AMMAN: A Jordanian man was sent to jail on Monday for joining the Al-Qaeda-linked Al-Nusra Front to fight against the forces of Syrian President Bashar al-Assad, a judicial official said.
The military state security court initially sentenced the man to five years in prison but immediately halved the prison term, the official told AFP.
"He was charged with carrying out acts that the government does not approve and that would expose Jordan to the risk of acts of aggression and revenge," he added, asking not to be named.
"The convict was arrested in February after he returned from Syria for health reasons."
Jordan has jailed dozens of men convicted of trying enter Syria to fight alongside rebel forces.

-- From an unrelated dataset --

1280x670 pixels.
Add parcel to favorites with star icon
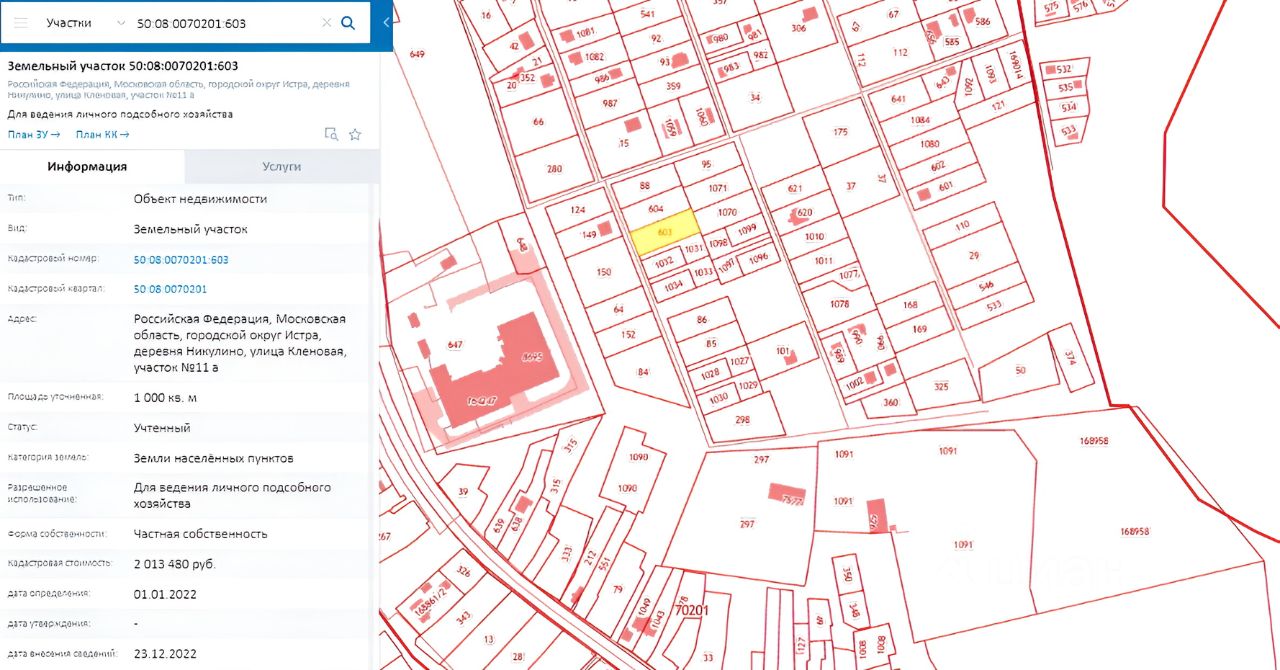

Jordan, home to more than 500,000 Syrian refugees, denies accusations by the Damascus regime that the kingdom has opened up its borders to jihadist fighters.
Britain's Daily Telegraph on Monday cited a defence study as showing that jihadists and members of hardline Islamist groups make up almost half of forces fighting against Assad -- estimated at about a total of 100,000.
The analysis by defence consultancy IHS Jane's estimates that around 10,000 are jihadists fighting for groups linked to Al-Qaeda and another 30,000 to 35,000 are hardline Islamists, who differ from jihadists in that they are concentrated only on the Syrian conflict, and not on the global Islamist fight.